* What to do
Extract every line of text from the material below, character for character, and leave the pictures out of your answer.

* Stored records
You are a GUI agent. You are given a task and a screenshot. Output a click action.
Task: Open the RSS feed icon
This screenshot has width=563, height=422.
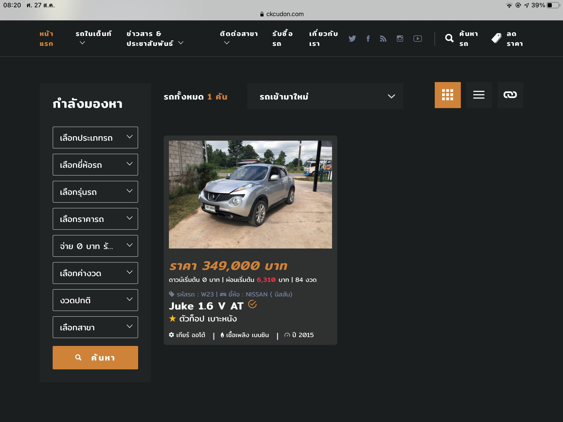(383, 39)
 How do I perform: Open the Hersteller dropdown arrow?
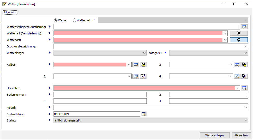coord(238,88)
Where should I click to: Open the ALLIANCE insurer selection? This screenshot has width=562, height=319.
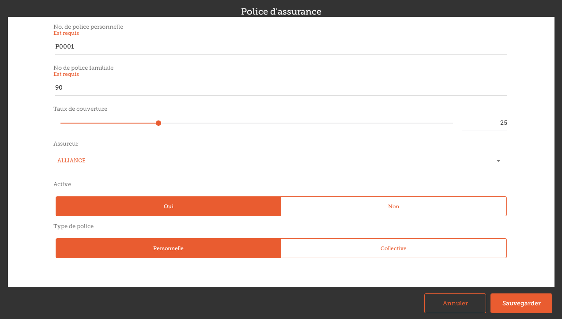click(265, 161)
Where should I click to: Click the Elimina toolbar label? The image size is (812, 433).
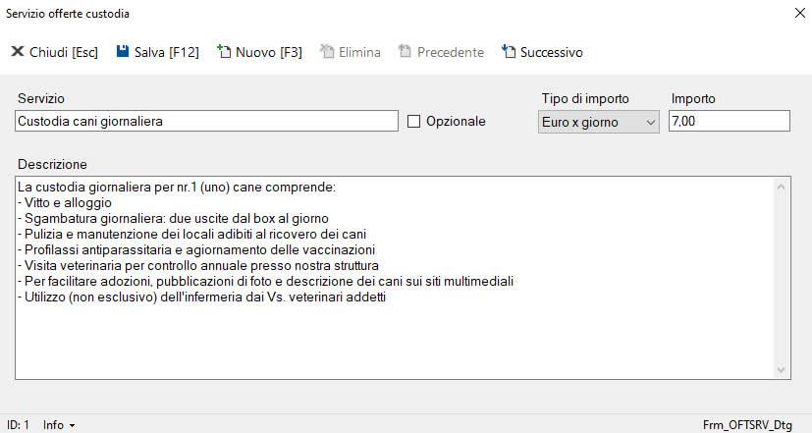click(x=359, y=52)
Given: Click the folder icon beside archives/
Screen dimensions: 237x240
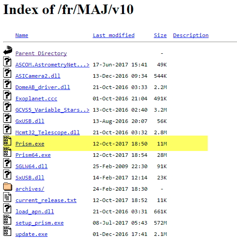Looking at the screenshot, I should [x=8, y=187].
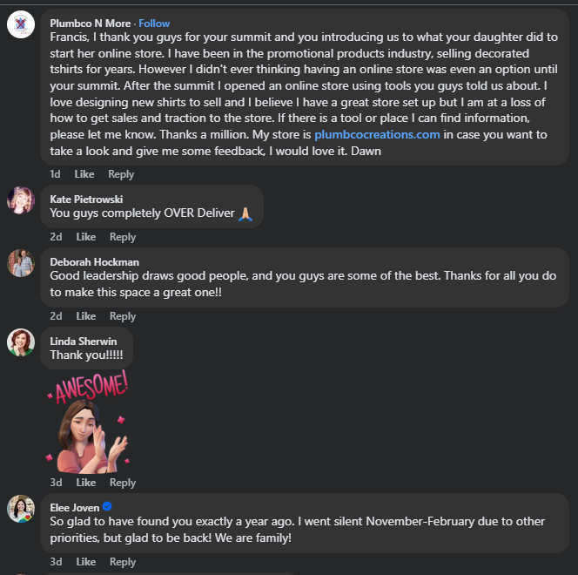This screenshot has height=575, width=578.
Task: Reply to Kate Pietrowski's comment
Action: [123, 237]
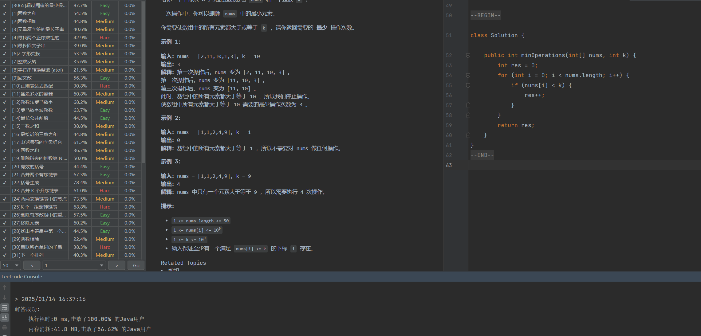
Task: Select problem [25]K 个一组翻转链表
Action: point(35,207)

* Reply to the task
You are a GUI agent. You are given a task and a screenshot. Output a click action.
Task: Open the RSS feed icon
This screenshot has width=563, height=422.
(383, 39)
 How do I perform: Open the Hersteller dropdown arrow?
coord(238,88)
Where should I click to: Open the ALLIANCE insurer selection? This screenshot has width=562, height=319.
click(265, 161)
Where should I click to: Click the Elimina toolbar label? The image size is (812, 433).
click(x=359, y=52)
Given: Click the folder icon beside archives/
Screen dimensions: 237x240
Looking at the screenshot, I should [x=8, y=187].
This screenshot has height=575, width=578.
Task: Reply to Kate Pietrowski's comment
Action: [123, 237]
Task: Select problem [25]K 个一组翻转链表
Action: point(35,207)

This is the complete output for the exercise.